Wednesday, January 28, 2009

A win for Women and all people

It is wrong to pay a Woman less than a man for doing the same job.

This seems to me to be so commonsensical as to hardly be worth discussion. It is also wrong to pay an equally qualified Hindu, or a Texan, a Toyota driver, a redhead or anyone with the middle initial J. less for doing the same job.

And if you keep this discrepancy hidden from the employee against whom you discriminate, you still deserve to be punished, regardless of how long it takes to discover your wrong-doing. If you don’t like that, then play fair, pay fair, and it won’t be an issue for you, will it?
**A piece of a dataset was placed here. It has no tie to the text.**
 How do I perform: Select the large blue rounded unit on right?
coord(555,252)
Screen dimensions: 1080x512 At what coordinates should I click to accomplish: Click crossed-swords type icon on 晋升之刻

Finally, the United States is coming to its senses in this regard, with passage in Congress this week of the so-called Ledbetter bill.

Miss Ledbetter was a Goodyear worker who of course was not told, for years, that She was making less than Her male colleagues. That’s not exactly information that employers make available to their employees. Yet She was expected to figure it out within a certain “statute of limitations” – the onus was on Her, in other words, to play detective.

And, in other words, since the company failed to do what was right within a certain of time, the company – and our government, until now -- felt as if Ms. Ledbetter should be the one punished.

That seems to me to be nonsensical as to hardly be worth discussion.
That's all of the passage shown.